> **OBJECTIVE**: Reproduce the lines below, substituting "column heading" for each occurrence of "column header" and keeping everything else unchanged.

> **DATASET EXCERPTS**:
Start
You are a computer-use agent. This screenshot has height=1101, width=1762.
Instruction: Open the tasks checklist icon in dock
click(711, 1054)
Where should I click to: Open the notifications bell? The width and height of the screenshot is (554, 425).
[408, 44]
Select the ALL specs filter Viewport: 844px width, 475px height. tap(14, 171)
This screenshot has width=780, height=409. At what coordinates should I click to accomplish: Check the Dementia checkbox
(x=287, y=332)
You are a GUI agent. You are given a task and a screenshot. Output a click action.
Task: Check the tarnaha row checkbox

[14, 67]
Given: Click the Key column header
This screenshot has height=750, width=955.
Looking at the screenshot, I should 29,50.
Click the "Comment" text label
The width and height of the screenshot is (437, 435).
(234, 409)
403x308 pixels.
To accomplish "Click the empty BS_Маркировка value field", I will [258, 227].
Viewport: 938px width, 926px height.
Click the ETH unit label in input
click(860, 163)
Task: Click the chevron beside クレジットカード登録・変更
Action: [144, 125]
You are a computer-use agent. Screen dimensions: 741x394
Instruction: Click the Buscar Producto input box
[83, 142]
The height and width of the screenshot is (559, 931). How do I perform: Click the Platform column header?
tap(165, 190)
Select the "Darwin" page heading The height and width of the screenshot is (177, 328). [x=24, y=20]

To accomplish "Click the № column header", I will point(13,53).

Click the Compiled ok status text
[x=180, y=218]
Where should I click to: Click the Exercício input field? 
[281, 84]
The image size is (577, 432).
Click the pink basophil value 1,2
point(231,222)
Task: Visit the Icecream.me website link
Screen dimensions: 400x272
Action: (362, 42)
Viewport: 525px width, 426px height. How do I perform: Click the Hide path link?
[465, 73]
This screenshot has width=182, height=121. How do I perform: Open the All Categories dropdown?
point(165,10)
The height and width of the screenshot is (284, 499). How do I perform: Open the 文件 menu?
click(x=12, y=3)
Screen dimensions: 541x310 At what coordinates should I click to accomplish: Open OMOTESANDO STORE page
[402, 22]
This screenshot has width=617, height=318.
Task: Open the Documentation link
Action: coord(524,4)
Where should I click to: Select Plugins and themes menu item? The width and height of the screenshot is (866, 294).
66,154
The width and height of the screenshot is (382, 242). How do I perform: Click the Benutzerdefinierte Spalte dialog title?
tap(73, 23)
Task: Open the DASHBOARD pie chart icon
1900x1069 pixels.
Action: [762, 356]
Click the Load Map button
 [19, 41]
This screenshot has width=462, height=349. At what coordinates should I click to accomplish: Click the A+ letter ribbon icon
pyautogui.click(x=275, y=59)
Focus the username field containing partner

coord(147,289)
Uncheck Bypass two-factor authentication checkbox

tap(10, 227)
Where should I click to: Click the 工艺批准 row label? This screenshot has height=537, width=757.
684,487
End
> **TASK RESPONSE**:
You are a computer-use agent. This screenshot has height=1101, width=1762.
Instruction: Open the tasks checklist icon in dock
click(711, 1054)
Where should I click to: Open the notifications bell? The width and height of the screenshot is (554, 425).
[408, 44]
Select the ALL specs filter Viewport: 844px width, 475px height. tap(14, 171)
This screenshot has width=780, height=409. At what coordinates should I click to accomplish: Check the Dementia checkbox
(x=287, y=332)
You are a GUI agent. You are given a task and a screenshot. Output a click action.
Task: Check the tarnaha row checkbox

[14, 67]
Given: Click the Key column heading
This screenshot has height=750, width=955.
Looking at the screenshot, I should 29,50.
Click the "Comment" text label
The width and height of the screenshot is (437, 435).
(234, 409)
403x308 pixels.
To accomplish "Click the empty BS_Маркировка value field", I will [258, 227].
Viewport: 938px width, 926px height.
Click the ETH unit label in input
click(860, 163)
Task: Click the chevron beside クレジットカード登録・変更
Action: [144, 125]
You are a computer-use agent. Screen dimensions: 741x394
Instruction: Click the Buscar Producto input box
[83, 142]
The height and width of the screenshot is (559, 931). How do I perform: Click the Platform column heading?
tap(165, 190)
Select the "Darwin" page heading The height and width of the screenshot is (177, 328). [x=24, y=20]

To accomplish "Click the № column heading", I will point(13,53).

Click the Compiled ok status text
[x=180, y=218]
Where should I click to: Click the Exercício input field? 
[281, 84]
The image size is (577, 432).
Click the pink basophil value 1,2
point(231,222)
Task: Visit the Icecream.me website link
Screen dimensions: 400x272
Action: (362, 42)
Viewport: 525px width, 426px height. How do I perform: Click the Hide path link?
[465, 73]
This screenshot has width=182, height=121. How do I perform: Open the All Categories dropdown?
point(165,10)
The height and width of the screenshot is (284, 499). How do I perform: Open the 文件 menu?
click(x=12, y=3)
Screen dimensions: 541x310 At what coordinates should I click to accomplish: Open OMOTESANDO STORE page
[402, 22]
This screenshot has width=617, height=318.
Task: Open the Documentation link
Action: coord(524,4)
Where should I click to: Select Plugins and themes menu item? The width and height of the screenshot is (866, 294).
66,154
The width and height of the screenshot is (382, 242). How do I perform: Click the Benutzerdefinierte Spalte dialog title?
tap(73, 23)
Task: Open the DASHBOARD pie chart icon
1900x1069 pixels.
Action: [762, 356]
Click the Load Map button
 [19, 41]
This screenshot has width=462, height=349. At what coordinates should I click to accomplish: Click the A+ letter ribbon icon
pyautogui.click(x=275, y=59)
Focus the username field containing partner

coord(147,289)
Uncheck Bypass two-factor authentication checkbox

tap(10, 227)
Where should I click to: Click the 工艺批准 row label? This screenshot has height=537, width=757.
684,487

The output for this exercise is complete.